(A few records)
------------------------------------------------------------------------
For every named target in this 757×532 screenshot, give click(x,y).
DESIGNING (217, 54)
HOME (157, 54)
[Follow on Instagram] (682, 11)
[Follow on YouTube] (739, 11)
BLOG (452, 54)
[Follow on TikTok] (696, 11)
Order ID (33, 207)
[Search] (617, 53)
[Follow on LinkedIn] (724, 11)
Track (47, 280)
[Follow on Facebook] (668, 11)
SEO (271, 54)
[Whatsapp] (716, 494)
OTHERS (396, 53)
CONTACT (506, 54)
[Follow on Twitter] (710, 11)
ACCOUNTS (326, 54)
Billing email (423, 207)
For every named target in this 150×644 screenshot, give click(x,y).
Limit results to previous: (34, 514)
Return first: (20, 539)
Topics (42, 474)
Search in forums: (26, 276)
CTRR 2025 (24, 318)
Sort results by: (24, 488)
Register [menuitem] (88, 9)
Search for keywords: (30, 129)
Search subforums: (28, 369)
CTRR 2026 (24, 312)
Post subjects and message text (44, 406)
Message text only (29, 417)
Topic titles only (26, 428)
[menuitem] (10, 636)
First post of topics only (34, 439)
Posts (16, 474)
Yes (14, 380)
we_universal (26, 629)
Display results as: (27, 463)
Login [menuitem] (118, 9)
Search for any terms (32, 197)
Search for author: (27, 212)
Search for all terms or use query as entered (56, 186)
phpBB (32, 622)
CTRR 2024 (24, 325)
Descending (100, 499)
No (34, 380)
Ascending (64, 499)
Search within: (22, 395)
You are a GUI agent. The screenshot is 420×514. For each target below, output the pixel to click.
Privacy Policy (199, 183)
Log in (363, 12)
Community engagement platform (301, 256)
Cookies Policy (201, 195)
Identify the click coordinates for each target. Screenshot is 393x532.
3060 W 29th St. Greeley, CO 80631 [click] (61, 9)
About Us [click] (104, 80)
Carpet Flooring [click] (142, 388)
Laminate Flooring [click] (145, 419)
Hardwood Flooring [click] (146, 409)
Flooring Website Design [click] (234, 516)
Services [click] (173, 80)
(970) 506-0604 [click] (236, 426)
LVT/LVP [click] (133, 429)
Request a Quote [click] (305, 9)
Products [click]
------------------------------------------------------------------------
*WORK INSTRUCTIONS*. Gather each line of the items that contains the word "Flooring", and copy those lines out.

*OUTPUT*.
Carpet Flooring [click] (142, 388)
Laminate Flooring [click] (145, 419)
Hardwood Flooring [click] (146, 409)
Flooring Website Design [click] (234, 516)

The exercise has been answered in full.